What’s driving increased pharmacy costs? 3 trends to consider
Employers of all sizes often face increases in health care costs during their annual renewal process. While there are many reasons why, prescription drug costs remain a consistent – and growing - part of the story. Let’s look at three trends that are contributing to increased pharmacy costs and overall health care expenses.
1. Rising prescriptions for specialty drugs
Specialty drugs help to stop disease progression and improve the day-to-day lives of people coping with complex, chronic conditions such as cancer, colitis, multiple sclerosis (MS), and rheumatoid arthritis. These drugs are also among the most expensive medications on the market and are increasing in usage. Segal Consulting reports that specialty drugs are trending at a double-digit rate and now account for 35 percent of total pharmacy spending.

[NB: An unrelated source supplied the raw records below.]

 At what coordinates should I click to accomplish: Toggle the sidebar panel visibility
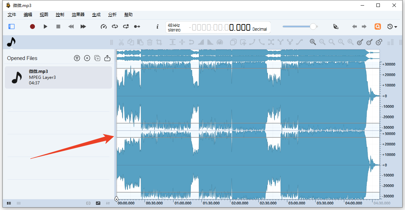pyautogui.click(x=12, y=27)
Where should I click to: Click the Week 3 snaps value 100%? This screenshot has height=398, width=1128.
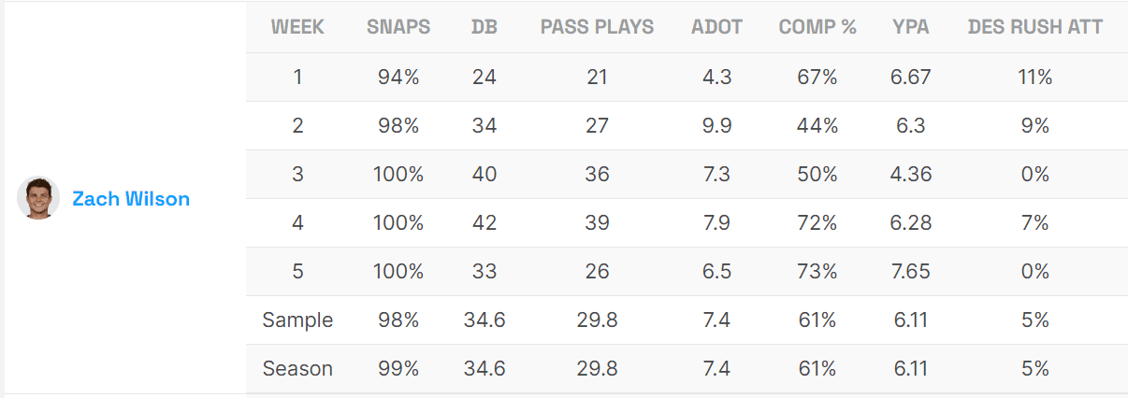(398, 175)
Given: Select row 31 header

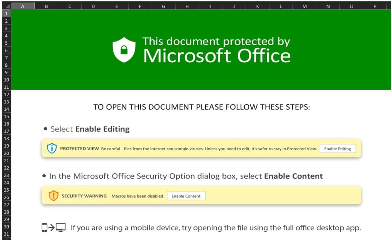Looking at the screenshot, I should point(6,234).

The price increases don’t match up against overall inflation, either. For example, in 2017, retail prices for 97 of those widely used specialty medications increased by an average of 7 percent — more than three times the overall rate of inflation, according to AARP's Rx Price Watch report.

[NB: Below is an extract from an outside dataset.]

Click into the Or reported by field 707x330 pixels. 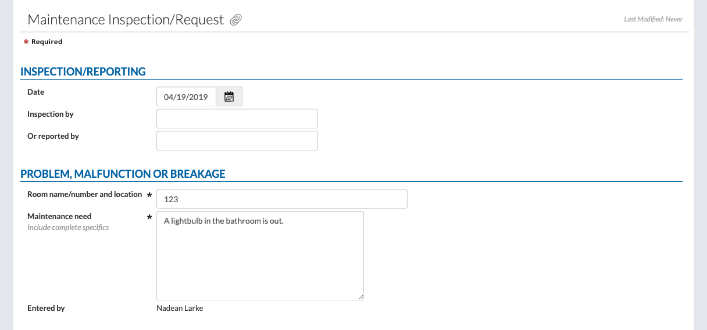point(237,141)
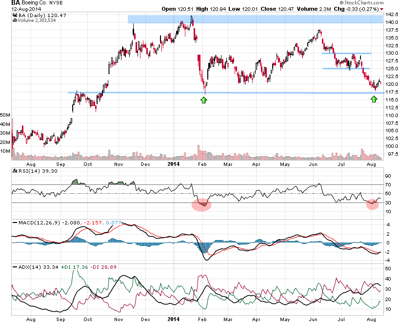Select the red circle on RSI in August
398x323 pixels.
coord(373,203)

This same report also predicts that spending increases driven by high and growing drug prices will eventually affect all Americans in some way. Those with private health insurance will pay higher premiums and cost sharing for their health care coverage. Over time, increasing drug costs could also lead to higher taxes and/or cuts to public programs to accommodate increased government spending.
2. Additional costs associated with specialty drug billing
The breakthroughs of specialty drugs, many of which are given through intravenous (IV) infusions, are helping more and more patients with serious, complex diseases. Unfortunately, they are high-cost medications and have additional associated costs beyond the price of the actual medication.
These drugs need to be administered by medical professionals, often specialty nurses, and given at a hospital, outpatient facility, or doctor’s office. This means health plans get charged for not only the prescription, but also everything included with an outpatient or inpatient visit, like an IV nurse’s time, medical supplies, and space at the actual medical location.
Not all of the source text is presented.